Di fronte a queste emergenze, che non nascono dal nulla ma sono in gran parte frutto di scelte che arrivano da lontano, ci sono problemi contingenti, che richiedono una grande responsabilità politica, ma ci sono anche riflessioni che devono riguardare ogni persona, e ancor più i cattolici, nell’impegno quotidiano negli ambiti della famiglia, dei gruppi ecclesiali, delle comunità.
Politica, famiglia e Chiesa: sono proprio questi i punti cardinali che Luca De Santis, assistente pastorale e docente alla Cattolica e alla Lateranense, mette a fuoco nel suo libro, con una mia introduzione, “Nella nuova epoca” (Ed. Marcianum press, pagg. 150, € 16), un libro che analizza la società del dopo-pandemia e l’ancora maggiore responsabilità dei credenti di fronte ai grandi cambiamenti sociali, economici e antropologici. Una riflessione aperta che diventa sollecitazione a trasformare i pericoli in opportunità e i nuovi assetti sociali in laboratori di crescita personale e collettiva. Una riflessione che abbraccia gli importanti temi dello sviluppo tecnologico, delle nuove forme di comunicazione, di internet e delle reti sociali.

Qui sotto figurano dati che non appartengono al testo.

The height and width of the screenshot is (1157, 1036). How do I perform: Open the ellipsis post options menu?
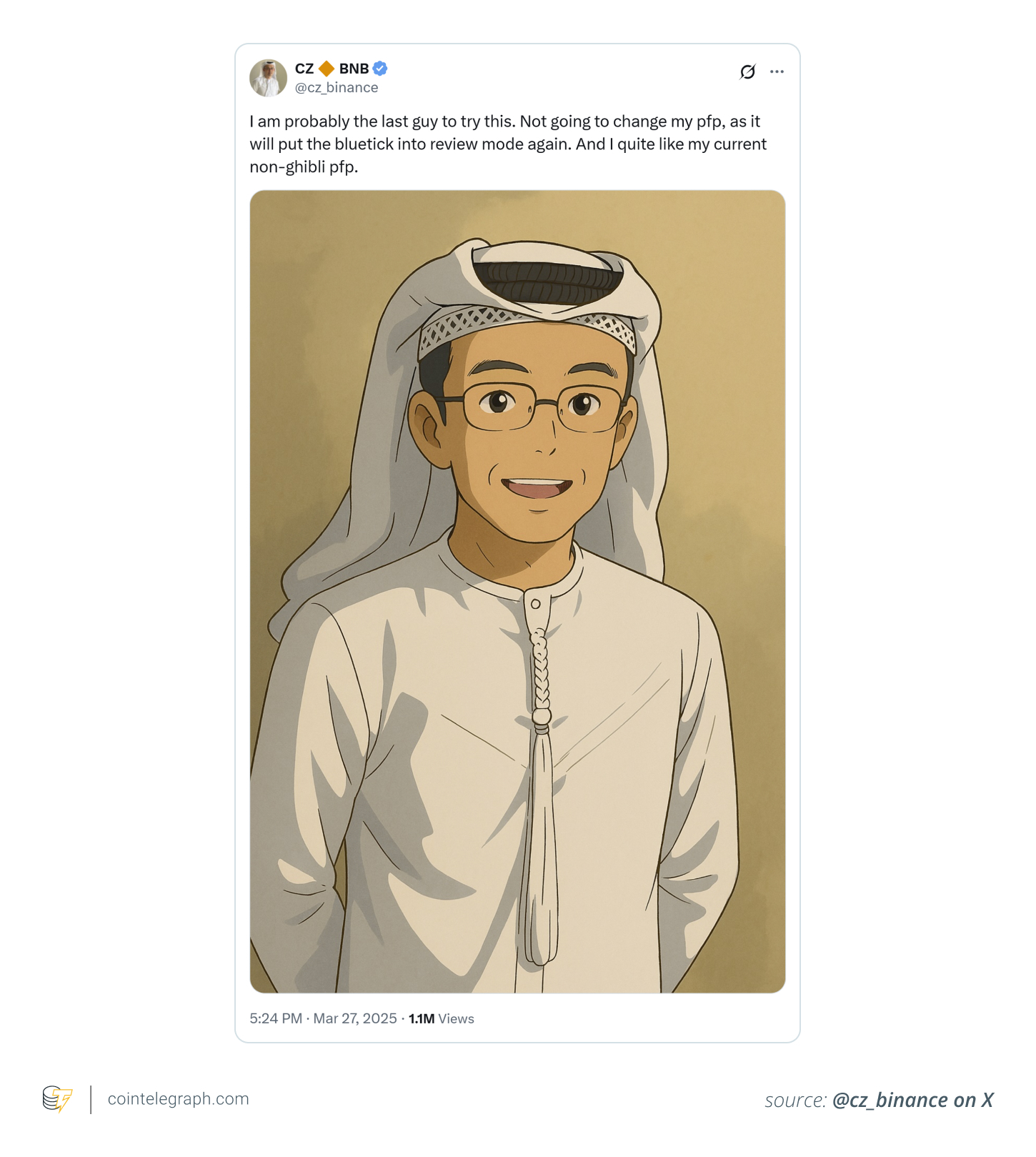pyautogui.click(x=777, y=71)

Luca De Santis lo spiega molto bene: “La tecnica con i suoi effetti, ha come obiettivo quello di coinvolgere sempre di più, coloro che vivono all’interno di questo sistema e proprio per questo motivo, chi è cresciuto nel mondo dell’auto veloce o della televisione, oltre ad essere il fruitore di questi mezzi, ne è divenuto anche la vittima”.

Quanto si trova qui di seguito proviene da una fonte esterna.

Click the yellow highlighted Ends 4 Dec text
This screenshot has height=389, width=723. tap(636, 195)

Non è facile guardare con distacco una realtà, come quella della tecnologia che per molti aspetti ha un fascino irresistibile. Al mondo d’oggi non c’è solitudine peggiore di quella della persona che ha perso il suo smartphone.
Le pagine di de Santis mettono giustamente in luce l’incapacità delle istituzioni nel guidare i cambiamenti in modo umanamente corretto. Dall’Unione europea agli Stati nazionali, dai partiti politici alla Chiesa: abbiamo di fronte una realtà che si muove cambiando rapidamente i modi e le forme della convivenza sociale, ma in cui i punti di riferimento rimangono legati a vecchi schemi e a modelli superati dai fatti. E così drammaticamente la partecipazione politica si affievolisce, i partiti politici perdono il consenso popolare, la stessa Chiesa, come sottolinea efficacemente De Santis, continua ad interpretare in questa nuova epoca modelli di presenza non più attuali. Lo si vede – afferma De Santis – nella “chiara divisione esistente all’interno della Chiesa, in particolar modo tra quanto viene manifestato tramite la predicazione evangelico – magisteriale e quanto concretizzato, tramite un certo modo di realizzare la pastorale.”

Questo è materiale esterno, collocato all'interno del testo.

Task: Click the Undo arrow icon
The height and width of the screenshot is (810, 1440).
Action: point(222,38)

I cattolici non sono certo scomparsi. La loro presenza è ancora forte in alcune dimensioni sociali, come l’assistenza, il volontariato, l’educazione dei giovani. Ma è una presenza frammentata, una presenza che mira ad obiettivi molto particolari e che non riesce ad avere la massa critica per essere un lievito all’interno della società.
È il bene comune, in questa nuova epoca, che può e deve diventare la stella polare dell’impegno sociale: “Le istituzioni – afferma De Santis – non devono mai dimenticare il concetto della prossimità e con esso quello del bene comune: riguarda sia le singole persone che i corpi intermedi, come anche il mondo istituzionale: è un bene che non si riversa solo ad alcuni estromettendo altri, ma che ricercato e realizzato anche con sacrificio da parte di tutti manifesta i suoi benefici parimenti su ciascuno”.
Nel vortice della società tecnologica è allora importante tornare ai fondamentali, al valore della persona, all’identità e alla dignità di tutti. Di tutti non come indicazione generica, ma comprendendo i valori e quindi il destino di ciascuno.